MEDITAÇÕES - por um devoto de Sri Ramakrisha

É impossível conceber que o Infinito possa estar preso no corpo humano. Isto não é um assunto de compreensão intelectual, mas de realização. O Atman *, nosso Ser verdadeiro, não está realmente preso. Segundo a psicologia hindu, nós temos vários corpos: o denso, o sutil e outro mais sutil ainda que se chama o corpo causal ou espiritual. É neste último que se experimenta a chamada comunhão mística. Ainda que o corpo mental e o corpo denso reflitam algo dessa comunhão, este reflexo é muito inferior. No prazer físico, o reflexo é muito turvo e instável. Algo mais claro e mais duradouro é o gozo intelectual; e muito acima deste está a beatitude espiritual.
O Atman não é infinito no mesmo sentido que é o espaço. Se se atribui infinitude é porque, sendo absolutamente espiritual, escapa a toda medida. Só podemos dizer que é todo inteligência e amor infinito. É como Amor que, assumindo uma forma espiritual, revela-se a seus amantes e lhe dá a gostar da chamada divina comunhão. Logo, tem lugar a completa união ou transformação da alma em Deus. Disse Sri Ramakrishna: “Quando a mente está apegada à consciência do mundo exterior, vê os objetos densos e habita a envoltura física. Quando se dirige ao interior, é como fechar a porta de uma casa e entrar nos quartos privados. Isto é, a mente passa do denso ao sutil, do sutil ao causal até que se submergir ao Absoluto e nada mais se pode dizer sobre isto.”
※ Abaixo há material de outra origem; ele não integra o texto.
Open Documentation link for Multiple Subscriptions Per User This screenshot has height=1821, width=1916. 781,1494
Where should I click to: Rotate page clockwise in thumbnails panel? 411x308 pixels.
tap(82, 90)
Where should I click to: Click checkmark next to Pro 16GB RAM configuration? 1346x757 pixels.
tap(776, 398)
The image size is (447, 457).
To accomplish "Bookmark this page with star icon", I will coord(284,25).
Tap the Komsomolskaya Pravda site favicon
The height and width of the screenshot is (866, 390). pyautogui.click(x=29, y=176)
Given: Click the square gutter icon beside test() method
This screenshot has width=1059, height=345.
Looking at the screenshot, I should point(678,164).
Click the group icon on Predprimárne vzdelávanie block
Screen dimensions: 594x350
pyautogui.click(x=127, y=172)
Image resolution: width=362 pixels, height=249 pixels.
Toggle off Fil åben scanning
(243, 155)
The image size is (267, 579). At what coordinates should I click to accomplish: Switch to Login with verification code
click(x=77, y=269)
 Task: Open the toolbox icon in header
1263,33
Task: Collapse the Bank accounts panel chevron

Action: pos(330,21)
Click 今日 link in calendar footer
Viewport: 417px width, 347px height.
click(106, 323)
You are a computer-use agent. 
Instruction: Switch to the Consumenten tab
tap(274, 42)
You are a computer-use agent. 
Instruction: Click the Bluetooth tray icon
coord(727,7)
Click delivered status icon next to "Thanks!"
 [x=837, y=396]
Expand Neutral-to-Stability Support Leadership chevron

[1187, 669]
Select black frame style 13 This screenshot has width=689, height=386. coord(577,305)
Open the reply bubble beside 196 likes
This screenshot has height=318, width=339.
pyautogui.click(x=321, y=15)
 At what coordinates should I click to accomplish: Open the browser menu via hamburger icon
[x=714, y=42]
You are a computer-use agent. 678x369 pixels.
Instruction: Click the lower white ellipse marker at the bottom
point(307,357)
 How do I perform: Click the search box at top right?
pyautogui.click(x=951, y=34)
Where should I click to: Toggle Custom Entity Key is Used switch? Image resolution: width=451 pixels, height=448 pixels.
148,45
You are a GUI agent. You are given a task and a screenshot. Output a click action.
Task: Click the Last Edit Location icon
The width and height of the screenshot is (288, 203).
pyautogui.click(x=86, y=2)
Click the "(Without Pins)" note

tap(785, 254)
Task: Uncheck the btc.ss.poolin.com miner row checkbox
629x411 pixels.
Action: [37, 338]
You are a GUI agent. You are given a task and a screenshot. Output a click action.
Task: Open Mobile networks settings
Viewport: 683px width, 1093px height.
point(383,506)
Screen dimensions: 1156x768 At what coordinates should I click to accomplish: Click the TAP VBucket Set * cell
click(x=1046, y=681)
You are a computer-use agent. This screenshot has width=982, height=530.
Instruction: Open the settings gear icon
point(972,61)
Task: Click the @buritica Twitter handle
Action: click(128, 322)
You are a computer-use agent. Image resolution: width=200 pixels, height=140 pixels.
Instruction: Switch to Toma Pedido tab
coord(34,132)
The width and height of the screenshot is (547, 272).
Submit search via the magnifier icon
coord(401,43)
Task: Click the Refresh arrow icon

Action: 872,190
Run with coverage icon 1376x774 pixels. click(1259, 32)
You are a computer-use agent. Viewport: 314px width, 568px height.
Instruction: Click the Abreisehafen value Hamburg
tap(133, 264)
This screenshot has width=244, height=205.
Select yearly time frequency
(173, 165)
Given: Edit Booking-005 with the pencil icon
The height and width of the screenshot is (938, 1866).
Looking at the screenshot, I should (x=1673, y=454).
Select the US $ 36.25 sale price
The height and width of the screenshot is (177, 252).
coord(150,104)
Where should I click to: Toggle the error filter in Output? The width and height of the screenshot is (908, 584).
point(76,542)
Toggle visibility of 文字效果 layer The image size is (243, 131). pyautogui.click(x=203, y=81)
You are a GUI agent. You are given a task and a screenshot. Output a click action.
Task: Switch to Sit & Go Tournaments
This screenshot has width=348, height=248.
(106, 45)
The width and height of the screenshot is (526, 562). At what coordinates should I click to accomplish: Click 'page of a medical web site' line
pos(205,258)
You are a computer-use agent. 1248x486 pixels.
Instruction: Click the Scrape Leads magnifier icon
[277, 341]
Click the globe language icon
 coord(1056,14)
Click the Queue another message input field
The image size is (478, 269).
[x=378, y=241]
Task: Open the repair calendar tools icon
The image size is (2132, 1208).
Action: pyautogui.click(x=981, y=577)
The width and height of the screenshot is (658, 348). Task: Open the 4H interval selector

O amor humano chega a seu verdadeiro objetivo e se glorifica quando se transforma em amor divino. Se não temos um ideal de perfeição, em que terminará o amor humano, que muitas vezes pouco tem de humano? Se trata-se de atração física, cedo ou tarde termina em repulsa, já que as qualidades corpóreas mudam continuamente e duram pouco. Mais duradouro é o afeto quando é causado pelas qualidades do coração, como a ternura, a bondade, a abnegação. Mas, somente quando se espiritualiza, o amor se torna inesgotável como a fonte eterna de onde emana.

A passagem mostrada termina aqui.